If someone claims a moral code and disregards it, they are hypocritical.  If someone claims a moral code and acts in ways that are antithetical to that code, only then might they be said to be “immoral.”

“Immoral people want to exercise power, control, and glory, and most generally they want a ‘standard of morality’ under which they can rule others that is accepted by those who are ruled; this is the problem with Christianity.”

Boy, you certainly do have a broad definition of “moral” and “immoral.”  LOL.  A person can be selfish, greedy and power-hungry - i.e., “want to exercise power, control, and glory” - without necessarily being “immoral.”  Are there selfish, greedy and power-hungry Christians?  Yup.  Yet even if selfishness, greed and power-hunger are antithetical to some of the 11 precepts of Jesus’ ministry, this still does not make such people de facto “immoral.”

“It is not a slur on Christian morality for Christians to accept that there are those who are immoral according to Christian moral standards, and want to claim Christian moral standards to disguise their own immoral and amoral behavior. It is a slur on Christian morality for Christians as a whole to allow those who are immoral and amoral to rule immorally and amorally in the name of the moral standards of Christian doctrine.”

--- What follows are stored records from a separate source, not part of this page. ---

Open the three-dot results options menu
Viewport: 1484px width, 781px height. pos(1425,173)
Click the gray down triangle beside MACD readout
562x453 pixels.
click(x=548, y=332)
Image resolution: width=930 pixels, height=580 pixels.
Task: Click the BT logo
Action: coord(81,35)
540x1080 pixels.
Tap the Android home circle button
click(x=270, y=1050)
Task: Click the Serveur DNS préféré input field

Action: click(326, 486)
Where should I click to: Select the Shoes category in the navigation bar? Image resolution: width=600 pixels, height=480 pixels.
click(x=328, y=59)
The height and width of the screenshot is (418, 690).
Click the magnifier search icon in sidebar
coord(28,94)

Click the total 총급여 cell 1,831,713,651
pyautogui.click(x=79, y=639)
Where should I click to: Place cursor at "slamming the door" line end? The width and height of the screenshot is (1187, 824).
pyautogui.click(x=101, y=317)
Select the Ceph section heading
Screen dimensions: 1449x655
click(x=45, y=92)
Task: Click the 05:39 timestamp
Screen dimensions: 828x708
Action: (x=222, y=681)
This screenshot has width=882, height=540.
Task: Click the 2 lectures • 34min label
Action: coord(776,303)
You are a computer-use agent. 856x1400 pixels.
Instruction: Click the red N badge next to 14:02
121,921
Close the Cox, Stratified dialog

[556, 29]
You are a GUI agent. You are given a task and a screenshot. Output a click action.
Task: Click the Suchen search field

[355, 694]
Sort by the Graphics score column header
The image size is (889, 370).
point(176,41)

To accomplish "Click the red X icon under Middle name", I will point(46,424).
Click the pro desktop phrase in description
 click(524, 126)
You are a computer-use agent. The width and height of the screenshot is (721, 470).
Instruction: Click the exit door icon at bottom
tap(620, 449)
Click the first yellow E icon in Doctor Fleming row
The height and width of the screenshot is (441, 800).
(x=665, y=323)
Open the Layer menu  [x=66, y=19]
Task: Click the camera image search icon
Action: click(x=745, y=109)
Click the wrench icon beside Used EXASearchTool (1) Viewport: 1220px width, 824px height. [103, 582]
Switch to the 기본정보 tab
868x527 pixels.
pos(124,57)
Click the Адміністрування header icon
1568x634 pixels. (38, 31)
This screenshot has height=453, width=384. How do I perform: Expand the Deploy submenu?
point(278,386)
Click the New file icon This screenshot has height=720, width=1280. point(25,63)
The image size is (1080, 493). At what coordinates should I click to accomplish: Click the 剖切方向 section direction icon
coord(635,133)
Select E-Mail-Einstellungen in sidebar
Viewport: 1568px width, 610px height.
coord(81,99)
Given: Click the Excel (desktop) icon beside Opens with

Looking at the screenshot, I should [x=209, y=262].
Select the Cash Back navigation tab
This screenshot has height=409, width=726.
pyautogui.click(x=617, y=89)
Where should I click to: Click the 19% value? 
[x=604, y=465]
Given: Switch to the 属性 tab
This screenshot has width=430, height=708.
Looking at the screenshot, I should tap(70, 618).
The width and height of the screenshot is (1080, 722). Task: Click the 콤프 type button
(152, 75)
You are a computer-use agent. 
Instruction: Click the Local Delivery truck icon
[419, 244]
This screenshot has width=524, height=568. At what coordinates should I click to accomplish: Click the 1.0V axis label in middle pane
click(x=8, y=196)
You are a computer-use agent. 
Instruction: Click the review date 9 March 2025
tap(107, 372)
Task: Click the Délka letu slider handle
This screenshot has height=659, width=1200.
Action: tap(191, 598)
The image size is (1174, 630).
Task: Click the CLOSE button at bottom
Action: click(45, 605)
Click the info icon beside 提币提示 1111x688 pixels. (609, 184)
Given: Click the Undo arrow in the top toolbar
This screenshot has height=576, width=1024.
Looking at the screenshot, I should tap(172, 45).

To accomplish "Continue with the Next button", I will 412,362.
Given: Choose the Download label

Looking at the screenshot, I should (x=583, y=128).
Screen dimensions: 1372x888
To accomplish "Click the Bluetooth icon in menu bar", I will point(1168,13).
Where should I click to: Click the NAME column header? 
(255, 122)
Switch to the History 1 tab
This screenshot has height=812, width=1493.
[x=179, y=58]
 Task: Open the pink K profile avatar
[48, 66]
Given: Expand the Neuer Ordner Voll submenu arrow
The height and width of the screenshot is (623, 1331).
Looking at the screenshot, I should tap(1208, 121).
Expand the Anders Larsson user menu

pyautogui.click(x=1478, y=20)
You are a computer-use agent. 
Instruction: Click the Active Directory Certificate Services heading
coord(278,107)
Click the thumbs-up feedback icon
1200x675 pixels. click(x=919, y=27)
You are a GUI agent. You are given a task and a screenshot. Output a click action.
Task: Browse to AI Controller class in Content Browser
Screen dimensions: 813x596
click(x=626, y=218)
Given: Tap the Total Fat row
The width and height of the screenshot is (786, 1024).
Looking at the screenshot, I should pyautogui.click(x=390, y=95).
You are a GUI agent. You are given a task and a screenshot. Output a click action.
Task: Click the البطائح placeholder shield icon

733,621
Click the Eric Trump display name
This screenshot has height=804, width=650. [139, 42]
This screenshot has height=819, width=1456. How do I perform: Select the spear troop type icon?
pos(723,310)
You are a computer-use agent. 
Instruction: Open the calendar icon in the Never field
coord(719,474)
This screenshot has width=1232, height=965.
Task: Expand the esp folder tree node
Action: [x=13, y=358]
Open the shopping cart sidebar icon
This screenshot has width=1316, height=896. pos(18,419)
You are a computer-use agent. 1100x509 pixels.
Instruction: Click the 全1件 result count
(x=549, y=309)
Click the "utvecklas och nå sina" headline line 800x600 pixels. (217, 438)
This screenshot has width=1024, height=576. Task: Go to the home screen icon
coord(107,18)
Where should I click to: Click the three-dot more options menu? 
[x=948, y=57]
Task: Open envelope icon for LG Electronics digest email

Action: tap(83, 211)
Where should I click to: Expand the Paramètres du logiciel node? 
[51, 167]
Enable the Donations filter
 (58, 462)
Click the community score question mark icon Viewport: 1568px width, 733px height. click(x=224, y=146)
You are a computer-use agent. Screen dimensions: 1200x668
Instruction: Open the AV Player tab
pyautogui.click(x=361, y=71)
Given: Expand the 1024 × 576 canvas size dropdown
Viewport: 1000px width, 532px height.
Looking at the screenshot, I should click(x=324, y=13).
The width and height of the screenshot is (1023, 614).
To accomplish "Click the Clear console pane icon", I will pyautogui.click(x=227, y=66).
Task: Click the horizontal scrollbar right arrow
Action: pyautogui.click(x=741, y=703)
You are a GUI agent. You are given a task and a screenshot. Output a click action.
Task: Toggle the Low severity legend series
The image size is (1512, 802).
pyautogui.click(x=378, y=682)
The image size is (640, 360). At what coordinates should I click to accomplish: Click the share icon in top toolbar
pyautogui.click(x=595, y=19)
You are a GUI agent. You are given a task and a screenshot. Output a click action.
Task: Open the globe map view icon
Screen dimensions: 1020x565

I agree with this.  And you might be surprised that almost every Christian I know would agree with it as well.

“If their behavior is consistent with the moral code they have freely accepted, they are in general moral, and if it is not, they are in general immoral…”

Still with the “moral” and “immoral”...  If a person’s behavior is intermittently inconsistent with his/her moral code, that simply makes them human.  As I note above, it is only when their behavior is consistently antithetical to that moral code that they MIGHT be deemed “immoral,” depending on the frequency, degree, etc.

“I am a friend of Christianity and Christianity’s moral code as determined by Christian doctrine in the Bible, and it is beyond me why Christians defend those who behave immorally and amorally according to the Christian moral code in the name of defending Christianity, rather than simply condemning immoral and amoral behavior in the name of Christian morality as defined by Christian doctrine, and not give immorality and amorality cover and protection as legitimate Christian morality that is in compliance with the moral code of Christianity.”

Again, I agree.  As a related aside, I belong to an organization called Sojourners, which I think you might find interesting.  The founder, Rev. Jim Wallis, is a well-known “moderate” Christian who is as concerned about the “conservative Christian” movement as you and I (and virtually everyone here) are.

Peace.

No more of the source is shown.